In perspective drawing, a vanishing point represents a group of parallel lines, in other words, a direction.

For any point on the paper, if we want a line towards the same direction (in the 3d space), we simply draw a line through it and the vanishing point.


But sometimes the vanishing point is too far away, such that it is outside the paper/canvas.

In this example, we have a point P and two perspective lines L1 and L2.

The vanishing point VP is naturally the intersection of L1 and L2. The task is to draw a line through P and VP, without having VP on the paper.


I am aware of a few traditional solutions:

1. Use extra pieces of paper such that we can extend L1 and L2 until we see VP.
2. Draw everything in a smaller scale, such that we can see both P and VP on the paper. Draw the line and scale everything back.
3. Draw a perspective grid using the Brewer Method.

#1 and #2 might be quite practical. #3 may not guarantee a solution, unless we can measure distances/proportions.

Below I'll describe a method I learned in high school. It was more of a math quiz than a practical drawing method though, but it is quite fun.

To make it more complicated, there is an extra constraint for the drawer: you can only draw with a ruler without measurements, that is you can draw a straight line between two given points (assume that the ruler is long enough),  but you cannot measure lengths or angles. You can not find middle points either (e.g. by folding the paper).

Here we go:


Step 1:

Draw two lines through P, cutting L1 and L2 at A1, A2, B1 and B2.

Step 2:

Draw two lines (A1, B2) and (A2, B1).
Find the intersection point Q.

Step 3:

Draw a line (Q, P), cutting L1 and L2 at A3 and B3 respectively.

Step 4:

Draw two lines (A1, B3) and (A3, B2).

Find the intersection P'.

Step 5:

Draw a line through P and P'.

This is the desired perspective line through P.
The correctness can be formally proved with some calculation.

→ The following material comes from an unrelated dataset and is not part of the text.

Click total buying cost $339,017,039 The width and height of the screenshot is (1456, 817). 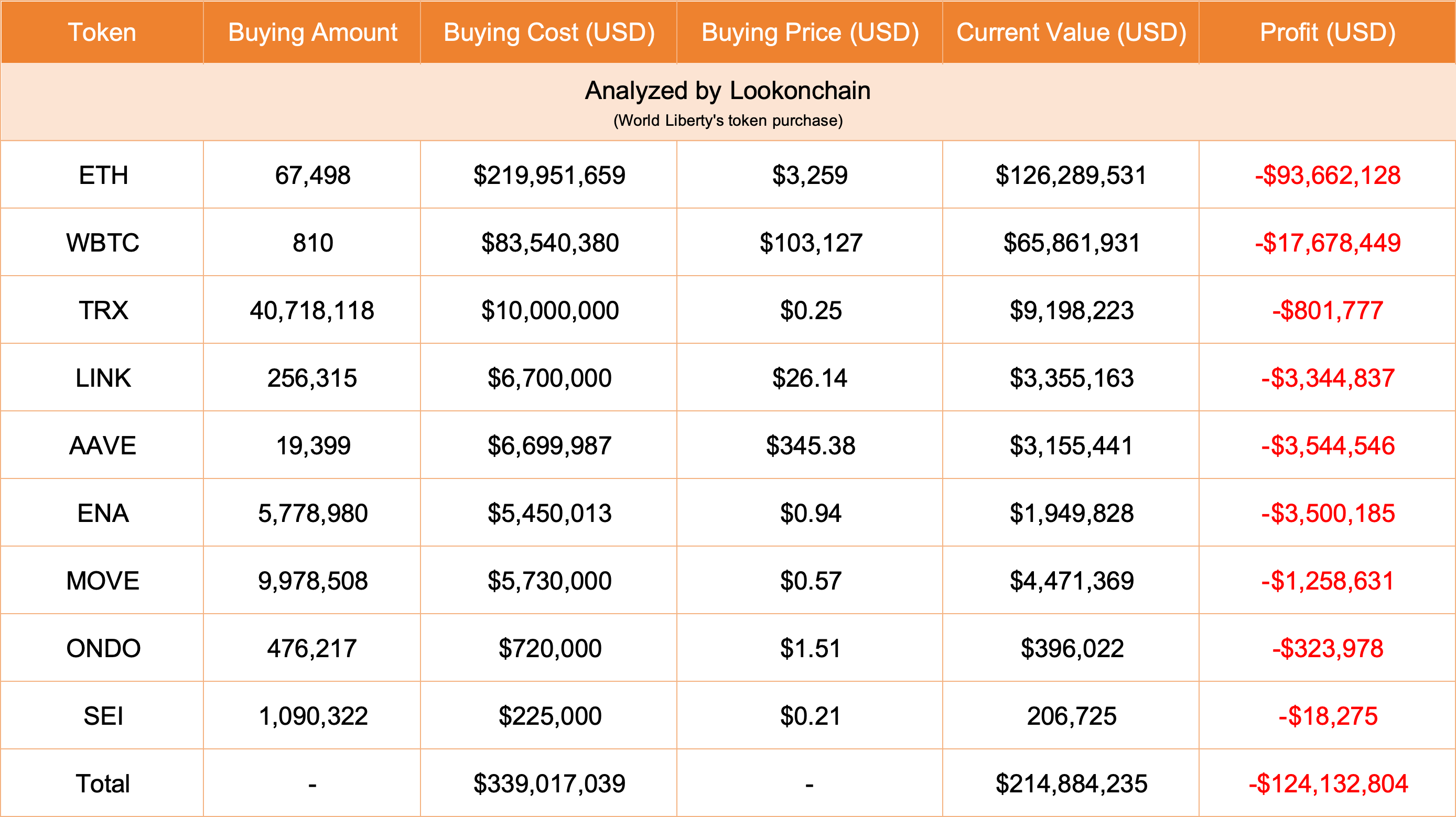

On the other hand, if we view Q as the second vanishing point, this figure represents a perspective view of a 2d rectangle (A1, A2, B1, B2). The rectangle is cut into two rectangles by the line (A3, B3). Note that (A1, B2), (A3, B3) and (A2, B1) are parallel lines in the 3d space.

Now it is clear that P is the center of the rectangle (A1, A2, B1, B2), P' is the center of the rectangle (A1, A3, B3, B2). Therefore the lines (A1, A2), (B1, B2) and (P, P') must be all parallel in the 3d space. In the perspective view they must all pass through a common vanishing point. This shows that the line PP' is the answer.

There are 2 special cases.


The first case is when Q is also far outside the paper. This may happen when P is near the center between L1 and L2.

To fix this, we can find the a perspective line between L1 and L2, using the standard bisection technique.

Now the new line is closer to P, we can apply the method above on L2 (or L1) and the new line.

If the new line is still too far from P, a few iterations of bisection should be enough.



The other special case is when P is not between L1 and L2.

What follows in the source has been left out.